Menchaca's uncle, Ken MacKenzie, criticized the U.S. government for his nephew's death. He says Washington had no plan in place for the taking of military personnel as hostages, that the offer of a $100 million reward or the release of insurgents from prison could have saved Menchaca's life.

If the United States offered a reward for military personnel taken hostage, of course, there would simply be more hostage taking.

Although his grief and heartache brought him to the wrong solution for dealing with a hostage taking, MacKenzie was right in raising questions about whether Washington has plans for this war and for protecting American military personnel.

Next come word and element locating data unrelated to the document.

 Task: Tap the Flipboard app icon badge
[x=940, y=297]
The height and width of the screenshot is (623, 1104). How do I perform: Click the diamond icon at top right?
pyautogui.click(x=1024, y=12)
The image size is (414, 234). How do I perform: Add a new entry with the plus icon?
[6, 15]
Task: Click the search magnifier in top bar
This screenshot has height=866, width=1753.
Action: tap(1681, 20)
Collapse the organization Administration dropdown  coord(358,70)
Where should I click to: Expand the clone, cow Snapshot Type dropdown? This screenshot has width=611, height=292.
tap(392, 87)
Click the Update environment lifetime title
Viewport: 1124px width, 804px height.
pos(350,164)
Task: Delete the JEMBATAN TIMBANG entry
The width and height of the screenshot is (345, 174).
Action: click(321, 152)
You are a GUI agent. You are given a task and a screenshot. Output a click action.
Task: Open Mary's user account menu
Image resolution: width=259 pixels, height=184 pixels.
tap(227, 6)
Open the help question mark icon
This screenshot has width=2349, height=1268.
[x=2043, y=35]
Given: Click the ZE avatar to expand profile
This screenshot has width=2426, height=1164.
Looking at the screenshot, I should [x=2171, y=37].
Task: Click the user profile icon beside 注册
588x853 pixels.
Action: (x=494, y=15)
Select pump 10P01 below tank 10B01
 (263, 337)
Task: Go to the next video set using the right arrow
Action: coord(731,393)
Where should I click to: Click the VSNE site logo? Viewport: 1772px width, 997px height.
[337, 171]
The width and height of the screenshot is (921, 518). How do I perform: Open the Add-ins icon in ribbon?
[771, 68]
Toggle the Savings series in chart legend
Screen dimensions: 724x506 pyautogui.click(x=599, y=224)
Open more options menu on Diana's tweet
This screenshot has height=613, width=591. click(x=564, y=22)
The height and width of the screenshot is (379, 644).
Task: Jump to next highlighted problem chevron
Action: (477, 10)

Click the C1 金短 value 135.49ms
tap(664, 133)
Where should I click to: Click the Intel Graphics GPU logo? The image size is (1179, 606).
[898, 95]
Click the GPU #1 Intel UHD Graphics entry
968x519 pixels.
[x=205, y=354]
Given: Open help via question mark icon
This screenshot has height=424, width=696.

The death by bombing of the insurgency's leader, Abu Musab al-Zarqawi, was a triumph for U.S. forces, but not an ending or a step toward an ending.

President Bush continues to leave it to Iraqi politicians to decide when American troops will come home, and that is not a plan.

The Bush policy keeps American military personnel as targets, indefinitely, and allows Iraqi leaders to avoid taking responsibility for their own nation.